[InfoExtractor] Add search methods for Next/Nuxt.js from yt-dlp

* add _search_nextjs_data(), from https://github.com/yt-dlp/yt-dlp/pull/1386 thanks selfisekai * add _search_nuxt_data(), from https://github.com/yt-dlp/yt-dlp/pull/1921, thanks Lesmiscore, pukkandan * add tests for the above * also fix HTML5 type recognition and tests, from 222a230871, thanks Lesmiscore * update extractors in PR using above, fix tests.
2025-06-05 21:49:13 +02:00 · 2023-05-05 19:25:42 +01:00
parent 8465222041
commit b2741f2654
5 changed files with 168 additions and 58 deletions
--- a/youtube_dl/extractor/globalplayer.py
+++ b/youtube_dl/extractor/globalplayer.py
@@ -24,13 +24,6 @@ class GlobalPlayerBaseIE(InfoExtractor):
    def _match_valid_url(cls, url):
        return cls.re.match(cls._VALID_URL, url)

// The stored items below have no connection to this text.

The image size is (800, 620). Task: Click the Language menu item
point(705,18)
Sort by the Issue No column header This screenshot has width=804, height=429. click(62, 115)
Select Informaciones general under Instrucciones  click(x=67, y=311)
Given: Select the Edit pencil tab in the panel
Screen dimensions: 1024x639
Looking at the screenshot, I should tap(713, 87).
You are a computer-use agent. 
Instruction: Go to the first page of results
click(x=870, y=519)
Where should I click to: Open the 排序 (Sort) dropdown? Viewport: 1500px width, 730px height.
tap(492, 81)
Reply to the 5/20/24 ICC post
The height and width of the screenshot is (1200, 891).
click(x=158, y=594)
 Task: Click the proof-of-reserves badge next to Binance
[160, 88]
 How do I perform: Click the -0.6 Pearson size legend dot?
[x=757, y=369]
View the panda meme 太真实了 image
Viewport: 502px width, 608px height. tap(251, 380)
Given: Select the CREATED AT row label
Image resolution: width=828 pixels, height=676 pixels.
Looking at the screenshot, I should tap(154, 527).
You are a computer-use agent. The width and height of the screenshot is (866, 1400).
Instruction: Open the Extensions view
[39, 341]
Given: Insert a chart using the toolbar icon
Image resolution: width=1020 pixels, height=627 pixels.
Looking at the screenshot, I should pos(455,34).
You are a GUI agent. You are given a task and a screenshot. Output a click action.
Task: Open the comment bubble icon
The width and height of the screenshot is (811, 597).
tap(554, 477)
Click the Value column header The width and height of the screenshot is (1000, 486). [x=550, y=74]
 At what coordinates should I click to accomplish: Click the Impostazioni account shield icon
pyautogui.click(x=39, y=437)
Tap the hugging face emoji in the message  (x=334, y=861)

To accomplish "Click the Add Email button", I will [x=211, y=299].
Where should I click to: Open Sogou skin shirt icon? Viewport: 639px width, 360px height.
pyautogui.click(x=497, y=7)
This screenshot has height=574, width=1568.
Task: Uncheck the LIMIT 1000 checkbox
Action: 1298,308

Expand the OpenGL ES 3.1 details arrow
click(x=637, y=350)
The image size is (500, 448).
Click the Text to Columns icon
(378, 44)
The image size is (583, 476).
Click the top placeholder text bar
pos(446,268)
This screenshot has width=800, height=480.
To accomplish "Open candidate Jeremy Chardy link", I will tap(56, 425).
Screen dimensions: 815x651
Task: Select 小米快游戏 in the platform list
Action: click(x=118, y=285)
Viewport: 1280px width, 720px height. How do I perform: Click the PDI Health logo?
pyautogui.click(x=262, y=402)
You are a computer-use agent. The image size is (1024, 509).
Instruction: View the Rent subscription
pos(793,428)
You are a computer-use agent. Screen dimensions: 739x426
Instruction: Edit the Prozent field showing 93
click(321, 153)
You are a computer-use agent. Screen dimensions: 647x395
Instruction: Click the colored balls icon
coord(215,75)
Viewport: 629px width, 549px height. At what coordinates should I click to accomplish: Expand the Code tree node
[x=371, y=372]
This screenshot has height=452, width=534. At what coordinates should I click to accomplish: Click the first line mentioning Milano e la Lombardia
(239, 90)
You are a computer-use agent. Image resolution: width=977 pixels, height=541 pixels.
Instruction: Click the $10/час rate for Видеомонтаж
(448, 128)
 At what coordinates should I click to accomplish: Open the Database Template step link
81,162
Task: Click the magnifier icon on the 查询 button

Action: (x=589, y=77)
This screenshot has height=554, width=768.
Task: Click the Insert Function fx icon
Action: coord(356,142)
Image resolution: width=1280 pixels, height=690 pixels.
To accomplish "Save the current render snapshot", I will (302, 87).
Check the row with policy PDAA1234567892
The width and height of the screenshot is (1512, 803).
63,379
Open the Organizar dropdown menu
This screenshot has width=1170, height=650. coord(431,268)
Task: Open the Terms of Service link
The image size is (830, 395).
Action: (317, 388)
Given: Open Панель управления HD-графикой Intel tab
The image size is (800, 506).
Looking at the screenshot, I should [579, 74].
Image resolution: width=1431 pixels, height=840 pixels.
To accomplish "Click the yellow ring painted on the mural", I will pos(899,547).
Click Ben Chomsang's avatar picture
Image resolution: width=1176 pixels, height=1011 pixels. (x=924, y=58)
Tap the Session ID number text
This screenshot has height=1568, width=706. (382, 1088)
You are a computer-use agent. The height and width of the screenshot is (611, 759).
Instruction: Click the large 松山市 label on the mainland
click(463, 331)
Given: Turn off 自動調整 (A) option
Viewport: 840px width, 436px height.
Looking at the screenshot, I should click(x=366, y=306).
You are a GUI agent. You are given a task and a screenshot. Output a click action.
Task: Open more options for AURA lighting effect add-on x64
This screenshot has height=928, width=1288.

-    def _search_nextjs_data(self, webpage, video_id, **kw):
-        return self._parse_json(
-            self._search_regex(
-                r'(?s)<script[^>]+id=[\'"]__NEXT_DATA__[\'"][^>]*>([^<]+)</script>',
-                webpage, 'next.js data', **kw),
-            video_id, **kw)
-
    def _get_page_props(self, url, video_id):
        webpage = self._download_webpage(url, video_id)
        return self._search_nextjs_data(webpage, video_id)['props']['pageProps']
@@ -39,13 +32,14 @@ class GlobalPlayerBaseIE(InfoExtractor):
        return urlhandle_detect_ext(self._request_webpage(  # Server rejects HEAD requests
            url, video_id, note='Determining source extension'))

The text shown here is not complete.